Tahrir Square, London?

Like most people with a computer and in interest in events beyond the end of my road, I’ve been following the uprisings, protests and nascent revolutions in the Middle East and North Africa.  A lot of interesting things have been said about the protests there, notably in two excellent Plant Money podcasts (the word excellent should always precede the words Planet Money podcast) on the economic power of the Egyptian military and its reluctance to shoot on its customers (the people) and on the differences between the diverse Egyptian economy and the rentier state of Libya.

Slightly less informative, but at least vaguely thought-provoking, is a piece by Laurie Penny under the title ‘Is it crass to compare the protests in London, Cairo and Wisconsin?’, with the equally stunning subtitle ‘The difference between Tahrir Square and Parliament Square is one of scale, but not of substance.’

In a way, she is right. There is inequality, there is a feeling that the government is not doing the will of the people.  Also, there has been no clear leader of the protests in either country – there’s no 2011 Scargill (certainly not Aaron Porter).  Actually, some of these points come from another piece:

It would, of course, be absurd to compare the oppression suffered by Egyptians to the grievances against which [these anti-government protestors here] direct their wrath, but the dynamics of both movements can be compared relative to their own societies.

The most striking similarity is both are leaderless movements, and that makes it very difficult for conventional politicians to understand or deal with them. Individual figures in both movements have been sources of inspiration, but in neither case has that individual taken upon himself to become the spokesman for the group or the individual empowered to speak for it or to act as its negotiator.

Oh, I should probably mention that this was from a piece entitled ‘Twins: Tahrir Square and the Tea Party’ on an opinions page of USA Today.

I’m not saying this to equate the UK student/anti-cuts protests to the tea party per se.  They are protesting for wildly different things.  The point is that they are similar and those US protestors (no less than in Wisconsin, where the protest is more like the student sit-ins in the UK) probably feel solidarity with those in Egypt.
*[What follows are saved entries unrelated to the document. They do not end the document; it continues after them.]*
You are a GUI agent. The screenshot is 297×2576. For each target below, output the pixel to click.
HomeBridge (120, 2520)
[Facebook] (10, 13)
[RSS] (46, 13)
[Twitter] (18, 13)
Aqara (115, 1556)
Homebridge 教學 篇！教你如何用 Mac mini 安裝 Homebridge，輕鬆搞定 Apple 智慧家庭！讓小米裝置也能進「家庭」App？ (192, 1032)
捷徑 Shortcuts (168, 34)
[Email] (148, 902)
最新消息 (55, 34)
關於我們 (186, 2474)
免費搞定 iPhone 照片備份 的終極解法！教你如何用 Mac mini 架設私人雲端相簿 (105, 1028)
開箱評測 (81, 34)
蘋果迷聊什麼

The reason that they are similar is that they are modern protests. They have used the internet, they have no specific leaders, they have broadly by-passed traditional political party structures – the Republicans are riskily trying to incorporate the energy of the tea party movement but the movement is not strictly Republican in itself, the UK protesters are from a range of groups that include many in the Labour camp but it is not akin to the Labour party (indeed there would be protests at the levels of cuts Labour would have had to make too).

The are also similar in some respects because of their place within the current economic crisis, as Laurie Penny notes – the difficulty of getting work, and of getting by, are behind all three, albeit with vastly differing specific circumstances, grievances and responses in the US, the UK and Egypt.

But they are not the same, because of these specific circumstances.  In Egypt, there has been a repressive regime that stole elections when it deigned to hold them.  It was a brutal regime, as another blogger has expressed far more vehemently than I have. Whatever you think of the UK ‘police state’, control orders (which are used on 5 or 6 people), and the Coalition Government (which was formed entirely in line with our constitution, if very quickly by international standards), these are not the same as the pressures, the corruption and the ‘state of emergency’ that have kept Egyptian protest bottled up for decades and led it to explode this year.

Solidarity does not mean that two (or three) movements are the same. People should take heart from the efforts of Egyptian protestors and be humbled by it as an example of largely-peaceful protest on a vast scale.  We do not know what will come of their efforts yet, the military are still in charge and will not want significant change.  As to the UK, we will have protests again, probably within weeks outside some town hall in London or elsewhere.  Their argument is not less valid because it is not the same as those in Tahrir Square, but it is not the same.

One Response to “Tahrir Square, London?”

  1. Ken Says:

    Laurie Penny’s piece is incredibly rare. A title that is a question to which the answer is yes!